**Exercise instructions**. List every line in the rows below that contains the word "logo", and copy each line in full. Matches are case-sensitive.

**Supplied material**.
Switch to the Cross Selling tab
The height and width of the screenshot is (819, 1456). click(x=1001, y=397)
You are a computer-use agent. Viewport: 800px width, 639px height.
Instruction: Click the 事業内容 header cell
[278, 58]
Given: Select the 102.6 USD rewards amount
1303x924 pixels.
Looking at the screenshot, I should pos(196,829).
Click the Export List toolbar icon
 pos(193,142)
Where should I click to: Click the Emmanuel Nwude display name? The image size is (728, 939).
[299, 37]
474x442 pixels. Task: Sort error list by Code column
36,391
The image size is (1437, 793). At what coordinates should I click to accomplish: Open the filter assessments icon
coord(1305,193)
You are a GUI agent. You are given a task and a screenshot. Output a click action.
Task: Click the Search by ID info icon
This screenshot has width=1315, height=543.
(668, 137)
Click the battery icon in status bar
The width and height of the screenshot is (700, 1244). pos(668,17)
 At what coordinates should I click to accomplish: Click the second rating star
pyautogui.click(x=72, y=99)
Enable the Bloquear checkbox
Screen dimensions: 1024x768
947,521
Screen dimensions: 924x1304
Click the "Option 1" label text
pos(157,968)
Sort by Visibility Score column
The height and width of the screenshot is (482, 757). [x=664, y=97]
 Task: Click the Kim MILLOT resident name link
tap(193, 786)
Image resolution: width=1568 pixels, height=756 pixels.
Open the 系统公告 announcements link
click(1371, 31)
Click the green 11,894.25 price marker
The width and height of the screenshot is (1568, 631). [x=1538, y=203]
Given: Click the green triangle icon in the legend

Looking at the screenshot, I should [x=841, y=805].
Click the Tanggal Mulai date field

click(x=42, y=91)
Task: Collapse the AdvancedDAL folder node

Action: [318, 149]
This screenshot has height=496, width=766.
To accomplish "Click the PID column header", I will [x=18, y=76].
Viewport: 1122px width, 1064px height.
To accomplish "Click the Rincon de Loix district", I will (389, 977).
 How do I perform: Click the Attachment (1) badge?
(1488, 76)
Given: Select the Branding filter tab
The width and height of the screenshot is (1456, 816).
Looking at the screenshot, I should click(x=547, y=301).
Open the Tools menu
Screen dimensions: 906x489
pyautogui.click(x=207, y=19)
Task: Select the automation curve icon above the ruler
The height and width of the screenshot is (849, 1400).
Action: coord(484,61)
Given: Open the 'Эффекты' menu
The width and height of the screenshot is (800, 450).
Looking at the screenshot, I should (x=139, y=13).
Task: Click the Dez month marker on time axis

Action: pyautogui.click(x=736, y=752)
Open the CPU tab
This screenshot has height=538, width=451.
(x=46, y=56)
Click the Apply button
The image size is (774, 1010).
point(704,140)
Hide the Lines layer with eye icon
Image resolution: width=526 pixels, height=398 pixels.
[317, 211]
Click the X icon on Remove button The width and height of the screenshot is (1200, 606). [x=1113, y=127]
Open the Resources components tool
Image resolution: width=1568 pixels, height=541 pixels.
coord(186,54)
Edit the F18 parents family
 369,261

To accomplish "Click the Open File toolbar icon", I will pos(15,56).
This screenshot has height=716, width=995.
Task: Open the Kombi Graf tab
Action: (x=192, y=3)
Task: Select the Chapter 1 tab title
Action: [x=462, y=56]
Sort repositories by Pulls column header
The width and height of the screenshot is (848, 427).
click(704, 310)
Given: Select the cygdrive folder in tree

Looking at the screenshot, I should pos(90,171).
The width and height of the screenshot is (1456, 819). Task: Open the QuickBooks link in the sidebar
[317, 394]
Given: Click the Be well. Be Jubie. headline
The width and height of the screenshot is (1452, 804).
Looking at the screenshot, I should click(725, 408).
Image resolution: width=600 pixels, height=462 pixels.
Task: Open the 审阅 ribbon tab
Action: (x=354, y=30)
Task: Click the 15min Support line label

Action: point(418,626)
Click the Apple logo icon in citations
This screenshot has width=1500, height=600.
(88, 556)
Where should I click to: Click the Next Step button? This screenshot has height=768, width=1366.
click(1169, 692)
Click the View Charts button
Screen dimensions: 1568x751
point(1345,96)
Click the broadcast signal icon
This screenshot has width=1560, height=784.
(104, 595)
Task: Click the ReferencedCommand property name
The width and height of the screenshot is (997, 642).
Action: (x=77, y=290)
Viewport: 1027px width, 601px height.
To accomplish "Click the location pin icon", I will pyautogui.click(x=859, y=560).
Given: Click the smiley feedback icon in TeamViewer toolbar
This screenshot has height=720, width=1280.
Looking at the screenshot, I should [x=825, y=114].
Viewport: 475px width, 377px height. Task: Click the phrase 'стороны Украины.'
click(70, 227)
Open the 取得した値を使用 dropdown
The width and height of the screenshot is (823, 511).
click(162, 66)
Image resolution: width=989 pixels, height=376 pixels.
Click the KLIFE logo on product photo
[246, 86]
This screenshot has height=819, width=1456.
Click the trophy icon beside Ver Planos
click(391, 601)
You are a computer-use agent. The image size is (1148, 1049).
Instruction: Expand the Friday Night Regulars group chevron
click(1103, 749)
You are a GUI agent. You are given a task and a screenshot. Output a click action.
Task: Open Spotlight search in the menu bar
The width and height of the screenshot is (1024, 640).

**Completed task**.
Click the Apple logo icon in citations
Click the KLIFE logo on product photo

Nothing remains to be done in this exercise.